On Tue, Aug 26, 2025 at 3:50 PM Bruce Richardson <bruce.richardson@intel.com> wrote:

> No problem.
> BTW: Please don't top-post in replying - it's best practice to put
> the reply below the text you are replying to. Thanks.

Ohh, I got it :)  
I was triming the quotes when replying but in top-post format, 
will always try to avoid top-post in replying in future! 
 
> AVX2 was first available in systems starting in 2013, (and AMD systems
> since 2015), so at this point it's been around a long time. The SSE code
> paths in the drivers will only be used by systems which do not have AVX2 on
> them - which should be relatively rare, I hope, at this point. There are no
> features in the SSE driver that are not available in the AVX2 one, so, I'm
> not aware of any reason why one would need to use the SSE code path in a
> deployment of DPDK.

Yes, I think all feaures in SSE do already exists in AVX2 paths.   
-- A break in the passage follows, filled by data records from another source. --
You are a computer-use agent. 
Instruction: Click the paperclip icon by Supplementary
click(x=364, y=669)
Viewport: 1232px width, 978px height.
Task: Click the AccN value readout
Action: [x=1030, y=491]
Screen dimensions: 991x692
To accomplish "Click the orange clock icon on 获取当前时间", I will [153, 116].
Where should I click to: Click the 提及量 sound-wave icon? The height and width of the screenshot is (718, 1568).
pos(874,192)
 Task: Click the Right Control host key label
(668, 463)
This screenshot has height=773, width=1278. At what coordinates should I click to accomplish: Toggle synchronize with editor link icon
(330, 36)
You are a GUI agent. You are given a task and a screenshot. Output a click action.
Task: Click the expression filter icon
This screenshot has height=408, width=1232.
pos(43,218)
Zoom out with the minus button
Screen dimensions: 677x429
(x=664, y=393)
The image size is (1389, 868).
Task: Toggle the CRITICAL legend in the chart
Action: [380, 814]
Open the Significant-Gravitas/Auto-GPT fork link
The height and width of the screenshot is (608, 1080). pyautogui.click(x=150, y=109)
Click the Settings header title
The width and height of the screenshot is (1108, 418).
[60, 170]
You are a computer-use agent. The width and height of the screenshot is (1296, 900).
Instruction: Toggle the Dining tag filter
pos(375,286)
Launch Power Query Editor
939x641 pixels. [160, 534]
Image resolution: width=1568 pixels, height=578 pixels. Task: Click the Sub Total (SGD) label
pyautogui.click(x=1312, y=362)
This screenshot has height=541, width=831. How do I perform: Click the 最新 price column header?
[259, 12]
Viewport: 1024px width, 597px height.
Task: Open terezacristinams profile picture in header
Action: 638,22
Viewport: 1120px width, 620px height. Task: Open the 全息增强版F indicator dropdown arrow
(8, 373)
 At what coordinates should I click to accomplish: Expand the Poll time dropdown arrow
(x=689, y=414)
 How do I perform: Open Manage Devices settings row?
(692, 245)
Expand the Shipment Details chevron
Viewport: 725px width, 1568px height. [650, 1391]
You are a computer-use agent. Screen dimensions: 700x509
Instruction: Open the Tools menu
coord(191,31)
> Even without this patch, there will be no features added to the SSE code
> paths in the drivers. Any new additions would just be to the AVX2 and
> AVX-512 code paths. Even for systems without AVX2, if the SSE path is
> removed the driver will fall-back to the scalar paths, which have far more
> features available in them than the SSE codepaths, which were simplified for
> performance reasons.

Thanks for the update. I could not exaclty got the meaning of fall-back to the scalar path. 
Does that means that the driver automatically switches to the scalar path ?
which is slower but includes all the necessary features that were simplified in the AVX2 path. 
 
I believe AVX2 provides an average performance much better for small frame or packet size (about 14 Gbps).